__EXERCISE__: Update the entries, starting with the line that contains "Open the Arguments value type dropdown" and going on through the end of the entries, so that "dropdown" becomes "menu" and nothing else changes; return only those lines, without the pictures.

__INPUT FOR THIS TASK__:
····················

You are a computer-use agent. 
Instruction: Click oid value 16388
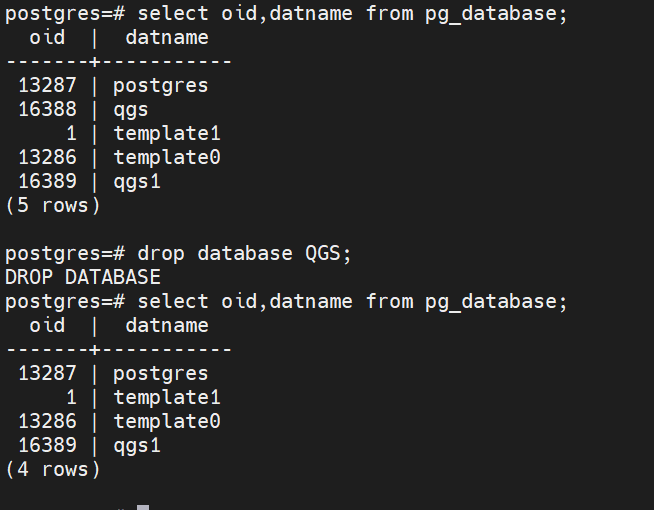(x=47, y=109)

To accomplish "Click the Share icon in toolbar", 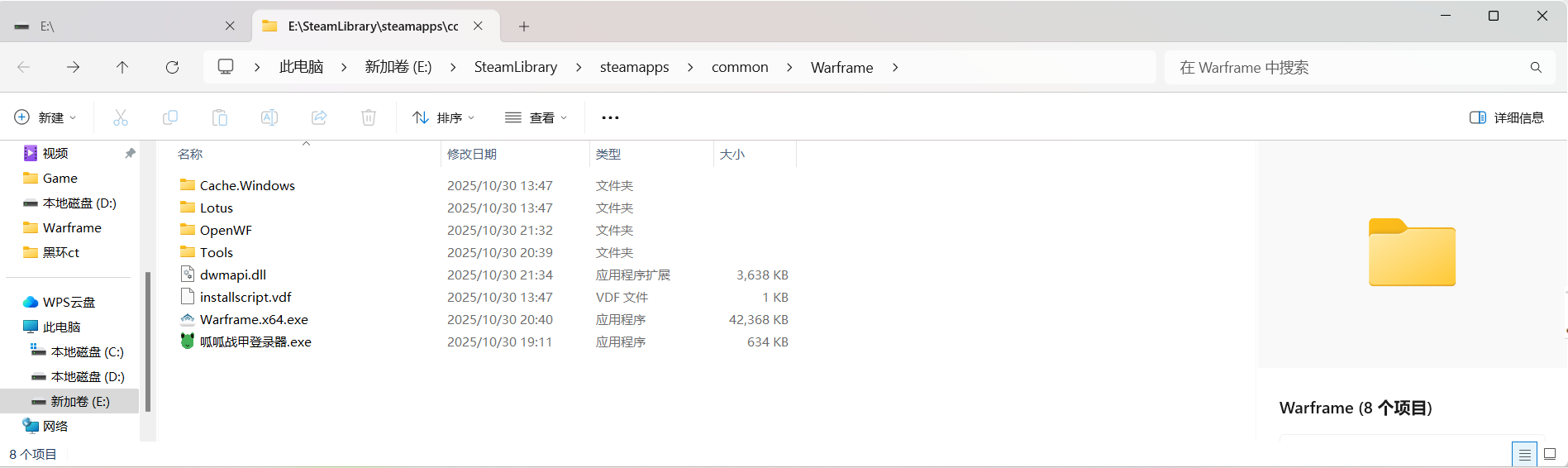I will pos(319,117).
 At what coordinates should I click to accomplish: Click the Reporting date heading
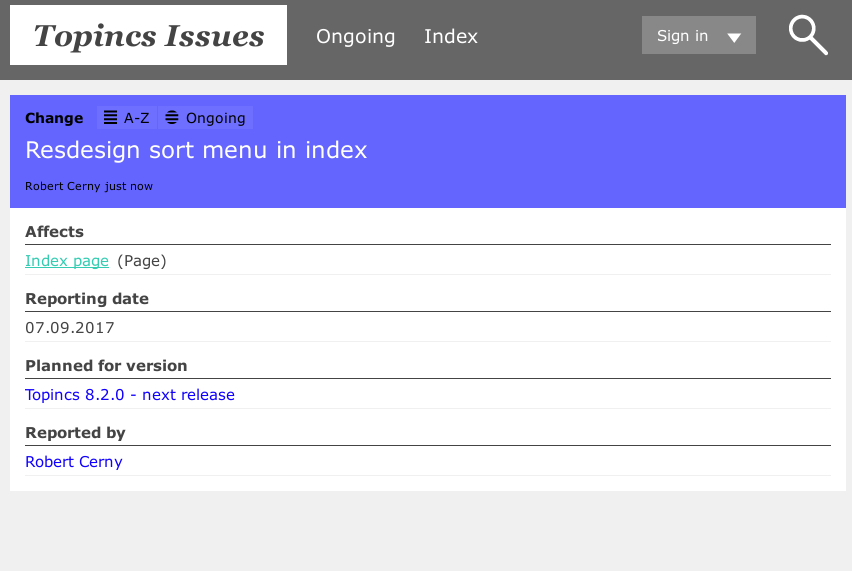pos(87,299)
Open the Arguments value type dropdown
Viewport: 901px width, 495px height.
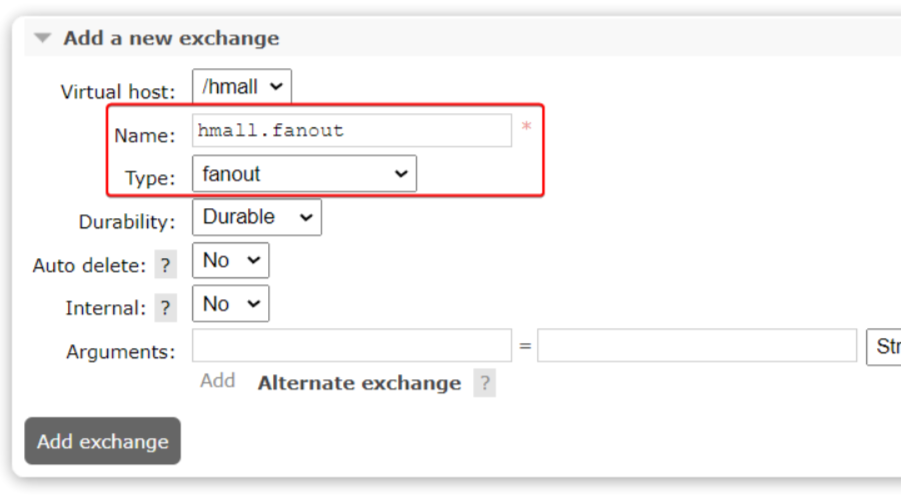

····················

__COMPLETED TASK__:
Open the Arguments value type menu
Viewport: 901px width, 495px height.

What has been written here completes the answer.